# WHAT IS REQUIRED
Could you update the listing from the line with "Collapse the Client" to the line with "pos(791,129)", swapping "taskbar" for "Start menu" and keeping everything else unchanged?
──────── DATA SECTION
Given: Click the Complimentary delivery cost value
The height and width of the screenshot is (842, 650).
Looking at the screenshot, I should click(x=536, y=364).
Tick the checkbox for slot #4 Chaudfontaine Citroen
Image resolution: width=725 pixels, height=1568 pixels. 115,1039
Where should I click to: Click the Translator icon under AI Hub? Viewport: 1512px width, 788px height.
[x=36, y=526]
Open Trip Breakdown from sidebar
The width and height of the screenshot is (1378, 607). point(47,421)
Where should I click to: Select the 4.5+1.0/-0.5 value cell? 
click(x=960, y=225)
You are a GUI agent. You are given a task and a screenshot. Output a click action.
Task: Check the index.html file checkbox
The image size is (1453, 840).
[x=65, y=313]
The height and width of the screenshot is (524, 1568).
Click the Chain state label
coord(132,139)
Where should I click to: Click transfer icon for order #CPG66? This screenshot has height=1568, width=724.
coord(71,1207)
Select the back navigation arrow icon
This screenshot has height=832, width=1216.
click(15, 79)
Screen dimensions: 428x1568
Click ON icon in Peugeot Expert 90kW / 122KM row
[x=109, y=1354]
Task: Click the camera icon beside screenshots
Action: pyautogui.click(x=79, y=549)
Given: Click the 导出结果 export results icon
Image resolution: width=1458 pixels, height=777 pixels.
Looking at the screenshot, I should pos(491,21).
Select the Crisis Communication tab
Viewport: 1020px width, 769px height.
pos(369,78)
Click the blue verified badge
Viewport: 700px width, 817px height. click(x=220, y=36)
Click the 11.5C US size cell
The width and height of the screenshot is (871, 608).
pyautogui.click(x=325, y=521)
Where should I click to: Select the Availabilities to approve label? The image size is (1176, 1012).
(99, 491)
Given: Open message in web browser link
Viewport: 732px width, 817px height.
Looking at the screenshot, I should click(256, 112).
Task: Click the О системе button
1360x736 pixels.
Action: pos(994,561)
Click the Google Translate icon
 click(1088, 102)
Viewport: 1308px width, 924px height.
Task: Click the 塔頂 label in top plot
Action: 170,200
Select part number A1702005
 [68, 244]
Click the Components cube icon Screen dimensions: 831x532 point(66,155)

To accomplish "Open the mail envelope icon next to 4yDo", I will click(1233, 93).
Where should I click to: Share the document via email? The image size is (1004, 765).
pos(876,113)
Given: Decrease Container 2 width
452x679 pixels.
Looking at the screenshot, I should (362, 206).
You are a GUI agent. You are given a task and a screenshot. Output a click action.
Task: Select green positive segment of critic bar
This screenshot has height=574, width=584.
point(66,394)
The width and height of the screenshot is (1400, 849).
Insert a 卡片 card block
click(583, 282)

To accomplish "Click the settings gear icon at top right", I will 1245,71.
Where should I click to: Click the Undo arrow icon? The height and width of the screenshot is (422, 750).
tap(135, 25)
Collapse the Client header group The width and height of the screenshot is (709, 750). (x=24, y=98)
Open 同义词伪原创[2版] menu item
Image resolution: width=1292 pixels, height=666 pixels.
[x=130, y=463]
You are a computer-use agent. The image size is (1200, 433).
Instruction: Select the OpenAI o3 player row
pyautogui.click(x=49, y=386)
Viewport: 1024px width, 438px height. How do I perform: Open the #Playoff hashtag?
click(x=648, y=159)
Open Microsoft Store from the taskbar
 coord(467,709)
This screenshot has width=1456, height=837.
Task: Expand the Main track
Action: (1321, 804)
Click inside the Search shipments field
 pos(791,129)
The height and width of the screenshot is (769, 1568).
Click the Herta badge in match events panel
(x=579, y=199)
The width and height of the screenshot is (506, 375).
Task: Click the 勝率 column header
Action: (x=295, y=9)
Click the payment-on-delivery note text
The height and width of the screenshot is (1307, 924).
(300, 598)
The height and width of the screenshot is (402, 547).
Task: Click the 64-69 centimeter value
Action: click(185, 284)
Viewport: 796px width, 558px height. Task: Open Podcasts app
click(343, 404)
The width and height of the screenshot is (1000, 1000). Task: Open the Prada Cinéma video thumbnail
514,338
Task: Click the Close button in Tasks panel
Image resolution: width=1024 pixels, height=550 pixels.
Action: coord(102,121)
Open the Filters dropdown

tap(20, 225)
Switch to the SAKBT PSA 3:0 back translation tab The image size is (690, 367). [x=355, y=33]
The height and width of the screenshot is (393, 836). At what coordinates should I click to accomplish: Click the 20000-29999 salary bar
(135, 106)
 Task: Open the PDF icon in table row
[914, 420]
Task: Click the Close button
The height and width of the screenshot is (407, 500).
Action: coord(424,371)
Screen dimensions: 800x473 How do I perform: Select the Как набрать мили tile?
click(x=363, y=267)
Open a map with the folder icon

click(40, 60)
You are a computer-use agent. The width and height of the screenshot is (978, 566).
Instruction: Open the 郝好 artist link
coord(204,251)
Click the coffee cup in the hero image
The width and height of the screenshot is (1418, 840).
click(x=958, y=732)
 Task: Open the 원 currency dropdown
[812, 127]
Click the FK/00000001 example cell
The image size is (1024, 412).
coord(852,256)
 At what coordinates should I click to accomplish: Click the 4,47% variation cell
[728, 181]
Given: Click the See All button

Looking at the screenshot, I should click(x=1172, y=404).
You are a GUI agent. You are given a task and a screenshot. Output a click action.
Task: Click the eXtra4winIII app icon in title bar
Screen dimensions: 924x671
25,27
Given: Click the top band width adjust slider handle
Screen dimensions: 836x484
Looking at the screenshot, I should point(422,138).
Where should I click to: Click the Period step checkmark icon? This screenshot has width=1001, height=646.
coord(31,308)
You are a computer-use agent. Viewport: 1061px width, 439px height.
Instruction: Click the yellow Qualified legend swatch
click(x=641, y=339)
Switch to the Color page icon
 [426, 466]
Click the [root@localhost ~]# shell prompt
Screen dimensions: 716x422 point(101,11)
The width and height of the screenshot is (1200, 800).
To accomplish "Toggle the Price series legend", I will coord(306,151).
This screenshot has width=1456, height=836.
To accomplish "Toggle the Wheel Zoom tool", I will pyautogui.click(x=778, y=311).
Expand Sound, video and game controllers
────────────────
# FULL RESPONSE
Collapse the Client header group The width and height of the screenshot is (709, 750). (x=24, y=98)
Open 同义词伪原创[2版] menu item
Image resolution: width=1292 pixels, height=666 pixels.
[x=130, y=463]
You are a computer-use agent. The image size is (1200, 433).
Instruction: Select the OpenAI o3 player row
pyautogui.click(x=49, y=386)
Viewport: 1024px width, 438px height. How do I perform: Open the #Playoff hashtag?
click(x=648, y=159)
Open Microsoft Store from the Start menu
 coord(467,709)
This screenshot has width=1456, height=837.
Task: Expand the Main track
Action: (1321, 804)
Click inside the Search shipments field
 pos(791,129)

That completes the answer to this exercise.